Stored records
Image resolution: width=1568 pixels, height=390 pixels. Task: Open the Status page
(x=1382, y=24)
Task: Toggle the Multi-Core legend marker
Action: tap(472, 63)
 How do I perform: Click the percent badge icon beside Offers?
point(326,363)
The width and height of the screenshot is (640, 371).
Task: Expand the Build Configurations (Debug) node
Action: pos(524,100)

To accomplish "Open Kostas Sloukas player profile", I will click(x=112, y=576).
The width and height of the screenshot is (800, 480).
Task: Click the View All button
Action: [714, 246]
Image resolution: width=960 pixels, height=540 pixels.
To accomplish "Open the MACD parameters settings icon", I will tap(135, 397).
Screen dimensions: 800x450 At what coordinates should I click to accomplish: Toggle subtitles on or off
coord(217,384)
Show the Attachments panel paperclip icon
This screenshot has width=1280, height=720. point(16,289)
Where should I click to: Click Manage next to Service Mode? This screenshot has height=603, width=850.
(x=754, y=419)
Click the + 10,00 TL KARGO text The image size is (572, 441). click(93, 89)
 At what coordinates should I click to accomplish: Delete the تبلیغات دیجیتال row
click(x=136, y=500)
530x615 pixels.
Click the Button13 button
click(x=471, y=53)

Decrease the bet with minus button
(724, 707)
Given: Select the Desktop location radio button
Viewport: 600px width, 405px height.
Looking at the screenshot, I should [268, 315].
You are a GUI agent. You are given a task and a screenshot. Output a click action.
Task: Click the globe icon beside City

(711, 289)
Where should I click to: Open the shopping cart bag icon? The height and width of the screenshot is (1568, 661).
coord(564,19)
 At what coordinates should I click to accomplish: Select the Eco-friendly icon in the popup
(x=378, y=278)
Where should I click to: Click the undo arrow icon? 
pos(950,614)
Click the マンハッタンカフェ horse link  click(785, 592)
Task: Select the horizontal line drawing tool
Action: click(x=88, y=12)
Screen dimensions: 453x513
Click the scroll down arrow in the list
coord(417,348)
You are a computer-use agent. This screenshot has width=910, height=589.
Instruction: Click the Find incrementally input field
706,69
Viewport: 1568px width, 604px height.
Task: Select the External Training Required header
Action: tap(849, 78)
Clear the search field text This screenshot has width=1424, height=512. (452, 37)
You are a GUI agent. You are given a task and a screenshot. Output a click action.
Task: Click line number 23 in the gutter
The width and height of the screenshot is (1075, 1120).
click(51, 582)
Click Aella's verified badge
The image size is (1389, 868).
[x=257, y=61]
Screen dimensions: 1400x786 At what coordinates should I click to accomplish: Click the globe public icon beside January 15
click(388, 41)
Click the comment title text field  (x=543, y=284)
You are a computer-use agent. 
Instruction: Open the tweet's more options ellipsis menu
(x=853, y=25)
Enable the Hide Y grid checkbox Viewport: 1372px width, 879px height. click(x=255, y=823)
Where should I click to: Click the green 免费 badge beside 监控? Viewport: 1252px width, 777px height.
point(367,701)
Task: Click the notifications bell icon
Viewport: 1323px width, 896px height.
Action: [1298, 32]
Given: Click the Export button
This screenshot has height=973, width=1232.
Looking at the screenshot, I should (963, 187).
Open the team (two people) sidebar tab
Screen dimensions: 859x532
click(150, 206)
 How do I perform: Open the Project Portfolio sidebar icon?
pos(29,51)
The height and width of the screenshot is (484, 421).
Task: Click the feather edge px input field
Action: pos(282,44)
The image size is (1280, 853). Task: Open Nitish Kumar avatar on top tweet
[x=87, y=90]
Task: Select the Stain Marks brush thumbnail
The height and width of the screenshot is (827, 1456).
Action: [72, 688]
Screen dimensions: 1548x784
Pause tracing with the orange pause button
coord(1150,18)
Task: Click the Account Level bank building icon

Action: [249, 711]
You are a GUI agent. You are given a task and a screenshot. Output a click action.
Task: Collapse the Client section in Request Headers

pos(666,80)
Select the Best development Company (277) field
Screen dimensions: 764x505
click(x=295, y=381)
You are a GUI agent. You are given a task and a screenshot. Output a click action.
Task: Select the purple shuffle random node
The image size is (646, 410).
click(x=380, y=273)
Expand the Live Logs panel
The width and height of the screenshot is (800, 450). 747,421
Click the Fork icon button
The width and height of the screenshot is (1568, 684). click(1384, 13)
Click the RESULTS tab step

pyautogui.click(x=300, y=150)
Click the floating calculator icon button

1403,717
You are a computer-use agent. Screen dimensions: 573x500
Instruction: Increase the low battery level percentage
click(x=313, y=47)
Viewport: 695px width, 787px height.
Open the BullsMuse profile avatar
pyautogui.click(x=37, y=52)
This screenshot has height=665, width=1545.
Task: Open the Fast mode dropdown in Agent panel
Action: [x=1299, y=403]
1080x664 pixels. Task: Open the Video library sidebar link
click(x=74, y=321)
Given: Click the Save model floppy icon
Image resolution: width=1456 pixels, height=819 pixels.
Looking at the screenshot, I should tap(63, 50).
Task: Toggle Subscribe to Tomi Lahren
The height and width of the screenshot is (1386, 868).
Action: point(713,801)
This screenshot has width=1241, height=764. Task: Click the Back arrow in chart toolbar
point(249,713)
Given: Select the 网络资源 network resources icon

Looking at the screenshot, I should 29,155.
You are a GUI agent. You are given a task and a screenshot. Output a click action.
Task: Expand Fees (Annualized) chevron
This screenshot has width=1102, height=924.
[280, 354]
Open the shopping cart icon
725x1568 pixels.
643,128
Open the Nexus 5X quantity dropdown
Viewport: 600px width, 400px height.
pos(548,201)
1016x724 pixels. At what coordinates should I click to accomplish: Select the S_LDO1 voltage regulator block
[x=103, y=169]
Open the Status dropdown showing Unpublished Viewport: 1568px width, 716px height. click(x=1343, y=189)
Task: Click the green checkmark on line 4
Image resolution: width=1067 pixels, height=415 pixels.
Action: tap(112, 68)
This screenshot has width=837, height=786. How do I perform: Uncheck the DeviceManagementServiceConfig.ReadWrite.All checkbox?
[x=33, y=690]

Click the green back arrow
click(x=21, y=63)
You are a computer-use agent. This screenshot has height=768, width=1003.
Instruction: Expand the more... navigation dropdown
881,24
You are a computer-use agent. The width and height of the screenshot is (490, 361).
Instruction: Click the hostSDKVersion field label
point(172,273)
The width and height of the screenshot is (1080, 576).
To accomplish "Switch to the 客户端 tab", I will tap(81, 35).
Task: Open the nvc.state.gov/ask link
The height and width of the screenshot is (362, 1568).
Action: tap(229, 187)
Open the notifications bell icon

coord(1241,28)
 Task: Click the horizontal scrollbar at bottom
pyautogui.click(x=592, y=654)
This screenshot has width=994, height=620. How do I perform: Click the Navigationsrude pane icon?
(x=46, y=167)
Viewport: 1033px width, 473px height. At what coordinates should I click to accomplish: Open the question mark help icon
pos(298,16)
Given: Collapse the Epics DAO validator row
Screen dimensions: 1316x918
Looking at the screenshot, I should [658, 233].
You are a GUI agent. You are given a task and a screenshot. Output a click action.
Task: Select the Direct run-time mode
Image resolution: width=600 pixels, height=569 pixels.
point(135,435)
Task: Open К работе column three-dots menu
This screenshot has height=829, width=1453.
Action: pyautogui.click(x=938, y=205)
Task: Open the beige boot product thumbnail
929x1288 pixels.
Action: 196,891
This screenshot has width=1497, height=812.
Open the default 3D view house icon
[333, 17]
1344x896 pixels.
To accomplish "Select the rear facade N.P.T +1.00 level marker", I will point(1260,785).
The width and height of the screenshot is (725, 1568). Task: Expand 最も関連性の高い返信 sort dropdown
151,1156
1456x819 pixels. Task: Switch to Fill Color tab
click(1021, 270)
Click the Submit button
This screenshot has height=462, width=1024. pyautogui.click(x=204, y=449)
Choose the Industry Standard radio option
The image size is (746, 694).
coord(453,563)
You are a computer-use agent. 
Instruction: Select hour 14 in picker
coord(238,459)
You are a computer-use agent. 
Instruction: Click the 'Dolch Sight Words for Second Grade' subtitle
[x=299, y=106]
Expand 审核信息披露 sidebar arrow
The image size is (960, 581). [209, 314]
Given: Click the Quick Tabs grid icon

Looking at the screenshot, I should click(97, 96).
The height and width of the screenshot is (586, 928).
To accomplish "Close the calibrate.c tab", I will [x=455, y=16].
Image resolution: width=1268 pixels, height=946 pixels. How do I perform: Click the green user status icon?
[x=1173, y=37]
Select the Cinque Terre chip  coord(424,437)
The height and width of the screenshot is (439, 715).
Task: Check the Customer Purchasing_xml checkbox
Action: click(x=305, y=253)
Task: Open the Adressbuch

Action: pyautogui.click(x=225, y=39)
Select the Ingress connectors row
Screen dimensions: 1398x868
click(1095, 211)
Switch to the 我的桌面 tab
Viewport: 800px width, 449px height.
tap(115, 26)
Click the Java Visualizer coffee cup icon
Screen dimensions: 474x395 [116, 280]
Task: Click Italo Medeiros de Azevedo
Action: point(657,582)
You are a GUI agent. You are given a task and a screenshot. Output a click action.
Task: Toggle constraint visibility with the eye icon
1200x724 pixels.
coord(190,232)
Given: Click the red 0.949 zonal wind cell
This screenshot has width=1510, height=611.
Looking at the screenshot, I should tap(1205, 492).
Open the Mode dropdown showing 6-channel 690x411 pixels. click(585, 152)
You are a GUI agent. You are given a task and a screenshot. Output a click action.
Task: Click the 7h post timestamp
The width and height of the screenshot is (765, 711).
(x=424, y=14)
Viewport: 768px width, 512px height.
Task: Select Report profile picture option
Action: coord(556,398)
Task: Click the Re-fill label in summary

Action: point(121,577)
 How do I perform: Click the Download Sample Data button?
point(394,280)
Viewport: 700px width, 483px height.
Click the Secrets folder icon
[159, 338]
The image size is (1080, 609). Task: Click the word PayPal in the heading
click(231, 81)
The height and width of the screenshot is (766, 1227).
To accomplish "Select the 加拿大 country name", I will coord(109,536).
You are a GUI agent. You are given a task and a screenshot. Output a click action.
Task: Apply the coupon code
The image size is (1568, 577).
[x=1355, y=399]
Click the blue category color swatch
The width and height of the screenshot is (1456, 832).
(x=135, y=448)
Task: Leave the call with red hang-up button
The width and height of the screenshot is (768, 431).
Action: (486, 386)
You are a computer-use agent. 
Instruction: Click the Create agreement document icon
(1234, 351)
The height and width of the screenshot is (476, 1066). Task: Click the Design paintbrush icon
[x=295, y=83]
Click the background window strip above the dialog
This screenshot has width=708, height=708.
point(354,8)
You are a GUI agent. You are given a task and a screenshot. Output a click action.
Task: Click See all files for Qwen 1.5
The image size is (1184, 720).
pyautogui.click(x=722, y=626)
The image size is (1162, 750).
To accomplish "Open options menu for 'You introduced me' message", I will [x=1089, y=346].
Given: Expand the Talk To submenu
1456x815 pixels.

§ **WORK TO BE COMPLETED**
If a line in the records above has the word "text", copy it out.

§ **SOLUTION TO THIS PROBLEM**
Click the + 10,00 TL KARGO text The image size is (572, 441). click(93, 89)
Clear the search field text This screenshot has width=1424, height=512. (452, 37)
Click the comment title text field  (x=543, y=284)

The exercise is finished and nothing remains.